PASSAGE GIVEN:
########
My solution to conference scheduling is very low-tech, but works for me. Coloured post-its, with a different colour for each theme, and an empty talks grid, do the job fine. Write the talk titles one per post-it, add any constraints you have for the speaker, and then fill in the grid.

Taking scheduling off the computer and into real life makes it really easy to see when you have clashes, to swap talks as often as you like, and then to commit it to a web page when you’re happy with it.

I used this technique successfully for GUADEC 2006, and Ross Burton re-used it in 2007.

Parties

Parties are a trade-off. You want everyone to have fun, and hanging out is a huge part of attending a conference. But morning attendance suffers after a party. Pity the poor community member who has to drag himself out of bed after 3 hours sleep to go and talk to 4 people at 9am after the party.

Some conferences have too many parties. It’s great to have the opportunity to get drunk with friends every night. But it’s not great to actually get drunk with friends every night. Remember the goal of the conference: you want to encourage the advancement of your project.
########
PROVIDED INFORMATION:
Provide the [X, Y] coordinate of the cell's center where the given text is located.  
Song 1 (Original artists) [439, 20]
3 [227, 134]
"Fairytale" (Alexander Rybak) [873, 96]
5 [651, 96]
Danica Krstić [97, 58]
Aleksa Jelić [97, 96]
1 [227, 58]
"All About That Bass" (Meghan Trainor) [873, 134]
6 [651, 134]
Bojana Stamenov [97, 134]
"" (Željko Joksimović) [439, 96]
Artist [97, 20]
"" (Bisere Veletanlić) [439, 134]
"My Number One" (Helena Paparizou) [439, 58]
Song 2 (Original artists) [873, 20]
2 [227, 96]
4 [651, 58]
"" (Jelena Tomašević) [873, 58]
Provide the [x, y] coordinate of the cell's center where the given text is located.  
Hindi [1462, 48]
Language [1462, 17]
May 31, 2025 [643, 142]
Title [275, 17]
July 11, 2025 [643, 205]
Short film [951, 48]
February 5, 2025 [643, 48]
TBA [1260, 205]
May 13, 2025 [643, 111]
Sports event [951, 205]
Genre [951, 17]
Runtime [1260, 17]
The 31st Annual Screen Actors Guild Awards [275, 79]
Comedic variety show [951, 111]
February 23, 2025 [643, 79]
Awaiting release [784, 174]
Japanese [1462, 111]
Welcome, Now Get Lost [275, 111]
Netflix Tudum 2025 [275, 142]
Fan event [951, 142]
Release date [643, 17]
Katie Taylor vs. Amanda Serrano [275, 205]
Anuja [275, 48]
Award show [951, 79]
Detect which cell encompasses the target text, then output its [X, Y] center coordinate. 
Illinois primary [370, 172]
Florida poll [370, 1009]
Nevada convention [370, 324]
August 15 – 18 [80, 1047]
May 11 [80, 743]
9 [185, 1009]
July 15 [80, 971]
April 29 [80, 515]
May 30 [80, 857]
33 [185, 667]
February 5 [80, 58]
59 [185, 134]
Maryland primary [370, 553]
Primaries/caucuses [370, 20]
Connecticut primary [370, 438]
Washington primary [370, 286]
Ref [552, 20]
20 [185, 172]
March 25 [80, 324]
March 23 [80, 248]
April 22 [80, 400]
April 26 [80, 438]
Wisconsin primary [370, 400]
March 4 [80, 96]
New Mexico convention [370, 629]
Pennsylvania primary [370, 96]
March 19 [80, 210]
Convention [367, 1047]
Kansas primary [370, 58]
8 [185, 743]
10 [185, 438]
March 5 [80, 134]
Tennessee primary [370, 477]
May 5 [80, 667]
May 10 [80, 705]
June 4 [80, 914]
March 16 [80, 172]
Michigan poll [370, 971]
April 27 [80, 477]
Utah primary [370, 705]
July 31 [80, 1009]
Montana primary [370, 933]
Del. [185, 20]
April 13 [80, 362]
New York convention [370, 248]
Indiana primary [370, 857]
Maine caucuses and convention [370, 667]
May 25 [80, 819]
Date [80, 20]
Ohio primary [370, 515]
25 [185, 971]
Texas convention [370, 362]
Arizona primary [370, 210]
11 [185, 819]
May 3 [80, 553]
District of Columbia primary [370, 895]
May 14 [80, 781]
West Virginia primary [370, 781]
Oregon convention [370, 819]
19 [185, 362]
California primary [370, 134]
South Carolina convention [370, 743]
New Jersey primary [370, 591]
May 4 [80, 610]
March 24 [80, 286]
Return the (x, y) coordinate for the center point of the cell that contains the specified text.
########
WHAT YOU WILL DO:
1. Write out the rows from the first one up to and including the line that contains "Artist [97, 20]", copying each line as it appears.
2. Extend the passage on running a conference, picking up after its last sentence.
The rows are unrelated to the passage on running a conference.

ANSWERS TO THE EXERCISE:
1.
Provide the [X, Y] coordinate of the cell's center where the given text is located.  
Song 1 (Original artists) [439, 20]
3 [227, 134]
"Fairytale" (Alexander Rybak) [873, 96]
5 [651, 96]
Danica Krstić [97, 58]
Aleksa Jelić [97, 96]
1 [227, 58]
"All About That Bass" (Meghan Trainor) [873, 134]
6 [651, 134]
Bojana Stamenov [97, 134]
"" (Željko Joksimović) [439, 96]
Artist [97, 20]

2.
I encourage one biggish party, and one other smallish party, over the course of the week. Outside of that, people will still get together, and have a good time, but it’ll be on their dime, and that will keep everyone reasonable.

With a little imagination, you can come up with events that don’t involved loud music and alcohol. Other types of social event can work just as well, and be even more fun.

At GUADEC we have had a football tournament for the last number of years. During the OpenWengo Summit in 2007, we brought people on a boat ride on the Seine and we went on a classic 19th century merry-go-round afterwards. Getting people eating together is another great way to create closer ties – I have very fond memories of group dinners at a number of conferences. At the annual KDE conference Akademy, there is typically a Big Day Out, where people get together for a picnic, some light outdoors activity, a boat ride, some sightseeing or something similar.

Extra costs

Watch out for those unforeseen costs! One conference I was involved in, where the venue was “100% sponsored” left us with a €20,000 bill for labour and equipment costs. Yes, the venue had been sponsored, but setting up tables and chairs, and equipment rental of whiteboards, overhead projectors and so on, had not. At the end of the day, I estimate that we used about 60% of the equipment we paid for.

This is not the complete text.